* **ACTIVITY**:
Once you find the line containing "Click the 'Жиры' column header" in the data below, copy it and each following line exactly, up to and including the line containing "Toggle status switch", and nothing else.

[Records drawn from a dataset]
--------

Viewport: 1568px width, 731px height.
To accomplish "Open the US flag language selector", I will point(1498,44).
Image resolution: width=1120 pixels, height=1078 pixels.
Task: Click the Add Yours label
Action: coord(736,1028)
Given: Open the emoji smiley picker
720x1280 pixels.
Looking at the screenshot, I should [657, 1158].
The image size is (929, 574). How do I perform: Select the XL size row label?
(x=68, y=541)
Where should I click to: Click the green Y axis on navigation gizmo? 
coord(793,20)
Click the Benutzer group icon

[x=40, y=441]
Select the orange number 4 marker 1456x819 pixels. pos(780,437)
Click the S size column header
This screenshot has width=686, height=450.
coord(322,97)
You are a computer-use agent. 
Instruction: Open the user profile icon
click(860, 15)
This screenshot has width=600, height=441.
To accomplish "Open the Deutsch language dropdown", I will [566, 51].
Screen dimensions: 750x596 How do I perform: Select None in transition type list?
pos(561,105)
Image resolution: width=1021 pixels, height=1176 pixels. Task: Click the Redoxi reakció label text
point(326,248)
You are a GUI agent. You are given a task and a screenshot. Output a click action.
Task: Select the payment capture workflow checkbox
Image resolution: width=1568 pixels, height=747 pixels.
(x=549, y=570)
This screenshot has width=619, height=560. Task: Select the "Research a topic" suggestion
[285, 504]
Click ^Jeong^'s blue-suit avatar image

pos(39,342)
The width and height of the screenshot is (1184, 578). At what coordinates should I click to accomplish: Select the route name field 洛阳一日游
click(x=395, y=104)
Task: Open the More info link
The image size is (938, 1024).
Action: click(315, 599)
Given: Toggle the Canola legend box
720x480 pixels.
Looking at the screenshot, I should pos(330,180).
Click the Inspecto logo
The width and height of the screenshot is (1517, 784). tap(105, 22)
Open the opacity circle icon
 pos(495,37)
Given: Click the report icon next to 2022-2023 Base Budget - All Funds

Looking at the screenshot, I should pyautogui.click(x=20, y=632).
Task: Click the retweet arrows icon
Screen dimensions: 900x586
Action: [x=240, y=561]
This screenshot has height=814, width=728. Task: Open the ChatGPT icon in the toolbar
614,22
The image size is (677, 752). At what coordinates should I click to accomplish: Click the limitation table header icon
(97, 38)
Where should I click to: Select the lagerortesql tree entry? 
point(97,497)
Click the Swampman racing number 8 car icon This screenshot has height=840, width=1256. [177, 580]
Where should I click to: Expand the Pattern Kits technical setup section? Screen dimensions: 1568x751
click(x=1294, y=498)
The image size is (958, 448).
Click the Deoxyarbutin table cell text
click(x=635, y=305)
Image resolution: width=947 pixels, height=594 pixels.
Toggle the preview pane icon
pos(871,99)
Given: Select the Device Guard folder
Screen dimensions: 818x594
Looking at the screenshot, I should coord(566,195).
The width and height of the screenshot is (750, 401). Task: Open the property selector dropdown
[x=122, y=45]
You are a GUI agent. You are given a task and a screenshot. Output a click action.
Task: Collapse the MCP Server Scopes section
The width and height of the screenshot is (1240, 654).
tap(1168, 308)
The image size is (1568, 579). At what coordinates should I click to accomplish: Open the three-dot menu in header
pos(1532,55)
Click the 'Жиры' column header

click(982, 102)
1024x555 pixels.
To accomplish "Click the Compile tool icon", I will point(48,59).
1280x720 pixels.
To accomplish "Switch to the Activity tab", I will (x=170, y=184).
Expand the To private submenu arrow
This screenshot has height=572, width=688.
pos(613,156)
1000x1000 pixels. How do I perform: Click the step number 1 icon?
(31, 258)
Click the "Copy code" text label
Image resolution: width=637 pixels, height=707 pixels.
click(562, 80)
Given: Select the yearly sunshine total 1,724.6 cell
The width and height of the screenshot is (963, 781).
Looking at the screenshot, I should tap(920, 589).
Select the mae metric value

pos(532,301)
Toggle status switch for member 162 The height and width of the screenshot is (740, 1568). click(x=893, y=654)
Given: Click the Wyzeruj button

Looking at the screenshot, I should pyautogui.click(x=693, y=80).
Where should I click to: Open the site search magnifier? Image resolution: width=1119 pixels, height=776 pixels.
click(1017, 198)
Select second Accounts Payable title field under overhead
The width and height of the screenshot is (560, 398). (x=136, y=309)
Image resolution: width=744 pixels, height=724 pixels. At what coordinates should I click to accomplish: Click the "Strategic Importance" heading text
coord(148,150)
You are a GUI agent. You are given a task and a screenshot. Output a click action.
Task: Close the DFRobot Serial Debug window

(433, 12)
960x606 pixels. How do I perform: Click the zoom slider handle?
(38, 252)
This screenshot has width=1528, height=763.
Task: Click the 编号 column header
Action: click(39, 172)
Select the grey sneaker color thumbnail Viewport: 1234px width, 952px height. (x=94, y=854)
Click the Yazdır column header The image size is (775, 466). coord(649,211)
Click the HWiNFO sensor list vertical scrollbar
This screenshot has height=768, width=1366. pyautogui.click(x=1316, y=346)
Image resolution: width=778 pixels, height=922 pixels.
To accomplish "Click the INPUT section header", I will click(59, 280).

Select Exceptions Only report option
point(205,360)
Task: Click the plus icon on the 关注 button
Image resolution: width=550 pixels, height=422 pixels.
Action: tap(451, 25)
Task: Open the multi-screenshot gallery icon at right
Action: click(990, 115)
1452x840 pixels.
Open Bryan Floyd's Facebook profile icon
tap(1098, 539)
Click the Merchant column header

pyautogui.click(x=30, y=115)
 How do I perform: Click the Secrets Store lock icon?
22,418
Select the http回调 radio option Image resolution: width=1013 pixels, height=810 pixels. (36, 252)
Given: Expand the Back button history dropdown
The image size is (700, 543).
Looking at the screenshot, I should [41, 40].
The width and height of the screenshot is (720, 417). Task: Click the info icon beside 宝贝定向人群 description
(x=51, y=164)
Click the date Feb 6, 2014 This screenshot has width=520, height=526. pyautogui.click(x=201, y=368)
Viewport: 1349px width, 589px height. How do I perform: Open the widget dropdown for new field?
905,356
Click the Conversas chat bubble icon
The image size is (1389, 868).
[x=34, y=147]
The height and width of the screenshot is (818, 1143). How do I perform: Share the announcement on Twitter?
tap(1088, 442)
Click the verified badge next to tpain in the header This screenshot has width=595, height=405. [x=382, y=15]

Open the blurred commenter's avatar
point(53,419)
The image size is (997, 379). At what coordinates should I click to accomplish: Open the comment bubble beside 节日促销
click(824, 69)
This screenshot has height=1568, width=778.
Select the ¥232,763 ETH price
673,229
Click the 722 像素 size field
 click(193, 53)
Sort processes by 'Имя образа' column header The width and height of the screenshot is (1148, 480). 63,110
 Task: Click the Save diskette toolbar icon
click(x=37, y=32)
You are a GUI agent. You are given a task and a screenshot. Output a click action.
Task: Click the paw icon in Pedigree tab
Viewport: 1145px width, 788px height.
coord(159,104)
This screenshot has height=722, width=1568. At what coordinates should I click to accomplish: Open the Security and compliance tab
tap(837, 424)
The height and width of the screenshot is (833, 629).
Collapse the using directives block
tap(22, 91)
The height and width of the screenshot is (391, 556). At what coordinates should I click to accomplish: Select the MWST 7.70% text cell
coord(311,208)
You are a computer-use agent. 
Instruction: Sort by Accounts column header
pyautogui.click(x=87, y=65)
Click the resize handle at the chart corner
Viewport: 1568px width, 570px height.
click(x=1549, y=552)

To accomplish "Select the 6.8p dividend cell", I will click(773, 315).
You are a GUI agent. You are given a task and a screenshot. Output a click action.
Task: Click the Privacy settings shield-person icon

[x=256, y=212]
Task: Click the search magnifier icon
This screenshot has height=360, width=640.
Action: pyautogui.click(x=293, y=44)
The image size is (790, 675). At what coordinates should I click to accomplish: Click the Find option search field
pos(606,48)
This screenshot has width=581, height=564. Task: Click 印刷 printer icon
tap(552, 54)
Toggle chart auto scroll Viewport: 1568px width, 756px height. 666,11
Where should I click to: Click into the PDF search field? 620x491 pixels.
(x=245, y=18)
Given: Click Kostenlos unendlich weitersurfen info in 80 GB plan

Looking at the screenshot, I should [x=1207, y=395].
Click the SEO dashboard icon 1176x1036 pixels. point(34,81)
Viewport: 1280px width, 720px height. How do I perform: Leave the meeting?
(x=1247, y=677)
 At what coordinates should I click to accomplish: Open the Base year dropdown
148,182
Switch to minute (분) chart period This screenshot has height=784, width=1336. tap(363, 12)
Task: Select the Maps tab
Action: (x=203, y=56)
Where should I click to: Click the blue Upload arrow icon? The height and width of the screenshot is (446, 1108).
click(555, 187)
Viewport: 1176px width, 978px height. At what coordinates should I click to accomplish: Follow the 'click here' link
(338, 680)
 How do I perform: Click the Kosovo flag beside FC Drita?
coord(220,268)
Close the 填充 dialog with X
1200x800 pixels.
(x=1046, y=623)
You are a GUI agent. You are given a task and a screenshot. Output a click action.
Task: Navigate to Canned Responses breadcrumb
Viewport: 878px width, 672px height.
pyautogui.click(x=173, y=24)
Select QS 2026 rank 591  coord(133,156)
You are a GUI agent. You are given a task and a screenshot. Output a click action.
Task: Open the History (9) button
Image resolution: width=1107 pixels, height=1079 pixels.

--------

* **ANSWER SPACE**:
Click the 'Жиры' column header

click(982, 102)
1024x555 pixels.
To accomplish "Click the Compile tool icon", I will point(48,59).
1280x720 pixels.
To accomplish "Switch to the Activity tab", I will (x=170, y=184).
Expand the To private submenu arrow
This screenshot has height=572, width=688.
pos(613,156)
1000x1000 pixels. How do I perform: Click the step number 1 icon?
(31, 258)
Click the "Copy code" text label
Image resolution: width=637 pixels, height=707 pixels.
click(562, 80)
Given: Select the yearly sunshine total 1,724.6 cell
The width and height of the screenshot is (963, 781).
Looking at the screenshot, I should tap(920, 589).
Select the mae metric value

pos(532,301)
Toggle status switch for member 162 The height and width of the screenshot is (740, 1568). click(x=893, y=654)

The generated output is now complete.